**EXERCISE AIM**: Reproduce the records from the line containing "Given: Click the Dropbox icon in sidebar" through the line containing "The height and", with both lines included.

**ROWS**:
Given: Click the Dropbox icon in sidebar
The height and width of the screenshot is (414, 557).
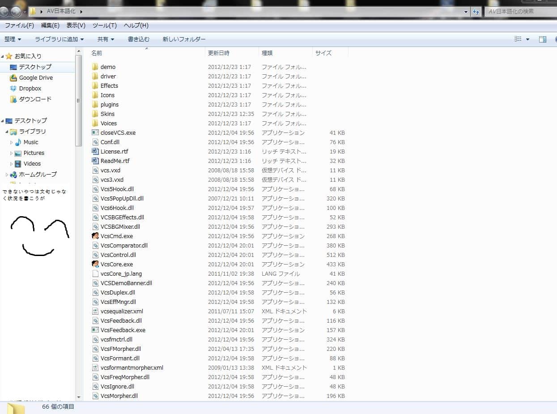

...

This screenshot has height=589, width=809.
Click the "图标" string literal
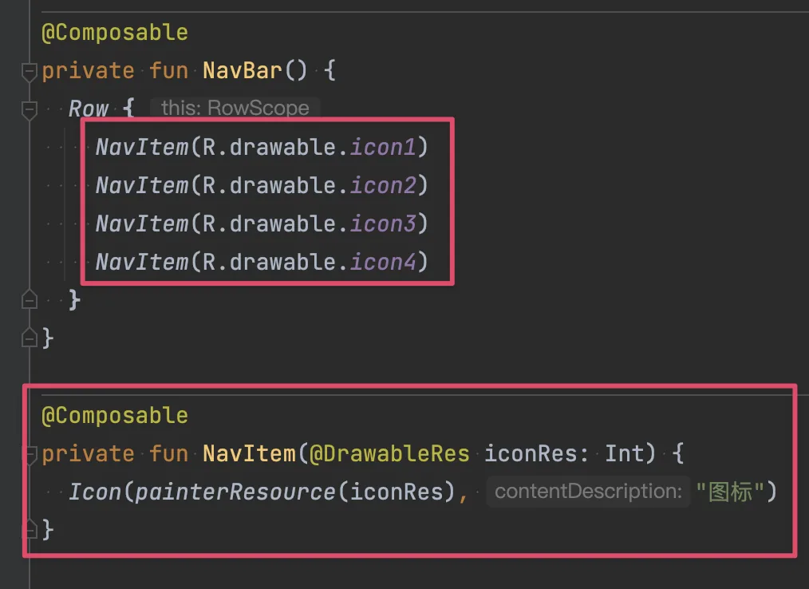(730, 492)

**SOLUTION TO THE PROBLEM**:
Given: Click the Dropbox icon in sidebar
The height and width of the screenshot is (414, 557).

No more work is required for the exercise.